Is it transient response, flat FR, low distortion, or do we even know what causes one component to produce a more believable image than another?
Flat FR and low distortion contribute but aren't the primary factors in imaging and soundstage (not until playback anyway), since these come from the recording quality. So if some band hired a hack of an engineer or just don't care, no amount of money will get you a system that will correct that.
Also, I second dvw's point that you need to hear these firsthand. Are there any car audio clubs in your area? (They might have a forum) In any case try to get a hold of an EMMA pr IASCA Competition Disc, or any other car audio-specific disc (Focal made one years ago). They test all parameters of an audio system in a car as per competition rules,* including imaging and soundstage.
In very simplistic terms, the latter refers more to the space the sound emanates from, while imaging refers to how accurate the placement of each instrument and vocal/s are. In such discs you'll have tracks like a guy discussing both terms while walking around with a mic on a fixed position, which demonstrates how it is done when recording the music.

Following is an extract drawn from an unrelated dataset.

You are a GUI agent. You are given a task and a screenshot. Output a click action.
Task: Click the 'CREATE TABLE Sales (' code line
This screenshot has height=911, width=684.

Better if you can hear all this using properly recorded discs in a properly-set up car or home audio system. IMO, some confusion here on Head-Fi probably has a lot more to do with younger people going straight to expensive headphone systems before they even listened to how a proper speaker set-up (car
and at home) does it. One of my personal pet peeves is the absolutist application of signal processing as "Garbage In, Garbage Out" where people here would run a cable from an audiophile DAP's (usually more expensive than a proper receiver/processor for a car) line out instead of the right equipment that can deal with the acoustic problems in a car, like unequal pathlength form your ears to each tweeter and midwoofer on either side plus the sub behind, and the soundwaves of each tweeter bouncing off the windshield (and they think both can be absolutely fixed just by EQ and Balance L-R bias). Not to mention the practical ergonomic issues of manipulating a device that is likely sitting on the front seat than on the dash.
*
The point ultimately is that natural tonality, imaging and soundstage needs to be replicated in a car; the fun in it is finding ways to get around the limitations of car audio. Classes are divided based on equipment (and other stuff like sound deadening materials) MSRP, and also how much you do to the car. You can't just rip out an entire car interior and install a lounge in there, because by definition, car audio means you can listen to that system while you're stuck in traffic or driving to the event for example. My tweeter pods would cost me points but on daily use they don't get in my way; more angle inwards gets less reflections but the vocals are screwed up when driving, and only center again if I push my head against the headrest while stopped.